# Форум на русском языке  > Решения по информационной безопасности  > Антивирусы  > Антируткиты  >  Вопрос по AVZ

## Postscripter

Здравствуйте... У меня вопрос по функционированию антируткита в AVZ - я похоже недогоняю... Если есть библиотека, перехватывающая в проводнике CreateProcess  "модификацией машинного кода", сплайсингом то бишь, то почему она не отображается в списке перехватов (про CreateProcess вообще ни слова), а детектируется как кейлоггер?  :Shocked: 

Спасибо.

*Добавлено через 1 минуту*

D:\Саша\Делфи\Projects\Зоркий глаз\Версия 5.402\Base\ExecCtrl.dll --> Подозрение на Keylogger или троянскую DLL
D:\Саша\Делфи\Projects\Зоркий глаз\Версия 5.402\Base\ExecCtrl.dll>>> Поведенческий анализ 
  1. Реагирует на события: клавиатура, мышь
D:\Саша\Делфи\Projects\Зоркий глаз\Версия 5.402\Base\ExecCtrl.dll>>> Нейросеть: файл с вероятностью 0.00% похож на типовой перехватчик событий клавиатуры/мыши



с вероятностью 0.00% - убило просто)))))))))

*Добавлено через 2 минуты*

Если что - библиотека от "Зоркого глаза"

----------

Надоело быть жертвой? Стань профи по информационной безопасности, получай самую свежую информацию об угрозах и средствах защиты от ведущего российского аналитического центра Anti-Malware.ru:

----------


## pig

Если библиотека просто лежит на диске не загруженная в память, то перехватов от неё и нет.

----------


## Зайцев Олег

> Если что - библиотека от "Зоркого глаза"

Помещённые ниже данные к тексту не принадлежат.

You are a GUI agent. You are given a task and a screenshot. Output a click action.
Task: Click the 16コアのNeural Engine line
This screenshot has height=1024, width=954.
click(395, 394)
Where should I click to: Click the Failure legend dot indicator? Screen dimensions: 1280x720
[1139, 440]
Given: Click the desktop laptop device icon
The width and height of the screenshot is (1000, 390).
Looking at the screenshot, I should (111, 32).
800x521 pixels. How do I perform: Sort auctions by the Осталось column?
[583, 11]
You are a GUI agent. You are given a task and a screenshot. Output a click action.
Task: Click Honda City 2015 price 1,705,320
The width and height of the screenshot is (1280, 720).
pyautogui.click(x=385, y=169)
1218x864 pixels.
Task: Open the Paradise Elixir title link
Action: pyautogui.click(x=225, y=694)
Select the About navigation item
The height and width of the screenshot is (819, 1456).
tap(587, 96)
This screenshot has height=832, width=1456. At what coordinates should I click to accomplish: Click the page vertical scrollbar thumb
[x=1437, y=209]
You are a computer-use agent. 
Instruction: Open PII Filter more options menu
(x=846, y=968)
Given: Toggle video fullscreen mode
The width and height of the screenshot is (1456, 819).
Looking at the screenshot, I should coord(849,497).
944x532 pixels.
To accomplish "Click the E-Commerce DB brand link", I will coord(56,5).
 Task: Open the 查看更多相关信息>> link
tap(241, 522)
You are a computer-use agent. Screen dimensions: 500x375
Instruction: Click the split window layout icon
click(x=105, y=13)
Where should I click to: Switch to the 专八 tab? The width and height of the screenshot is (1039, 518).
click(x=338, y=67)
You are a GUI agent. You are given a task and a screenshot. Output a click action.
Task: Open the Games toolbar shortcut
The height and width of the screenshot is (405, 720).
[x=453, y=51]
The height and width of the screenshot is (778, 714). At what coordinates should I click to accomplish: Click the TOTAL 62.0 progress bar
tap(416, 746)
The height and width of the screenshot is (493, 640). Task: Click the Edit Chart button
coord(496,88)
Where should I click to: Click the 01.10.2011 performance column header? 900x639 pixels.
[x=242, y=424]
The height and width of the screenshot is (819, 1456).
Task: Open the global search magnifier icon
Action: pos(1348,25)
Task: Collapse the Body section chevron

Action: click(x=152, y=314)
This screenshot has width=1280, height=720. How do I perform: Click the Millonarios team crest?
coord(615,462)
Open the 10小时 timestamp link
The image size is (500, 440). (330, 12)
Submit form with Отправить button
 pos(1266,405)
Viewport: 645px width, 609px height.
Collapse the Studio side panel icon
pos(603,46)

Лобовое внедрение посторонней DLL в процессы будет зафиксировано, отмечено в логе и получит 0% ввиду того, что DLL по мнению анализатора не делает ровным счетом ничего из типичных для кейлоггеров операций... Перехватов нет потому, что сама DLL-ка странная - является перехватчиком-пустышкой, выполняет SetWindowsHookEx(3), будучи загруженной в память процесса делает GetModuleFileName() для определения имени процесса, в который прошло внедрение и если это explorer, то ищет в нем CreateProcessW и патчит его машинный код. Соответственно хук будет в только в проводнике, на работу AVZ не окажет влияния и потому данных о перехвате в логе не будет. В базу безопасных файл не включался, так как в общем-то небезопасен  :Smiley:  (перехват там делается пожалуй наиболее корявым методом и может завалить проводник)

----------


## Postscripter

> данных о перехвате в логе не будет.


Ага! потенциальная лазейка  :Smiley:  шучу.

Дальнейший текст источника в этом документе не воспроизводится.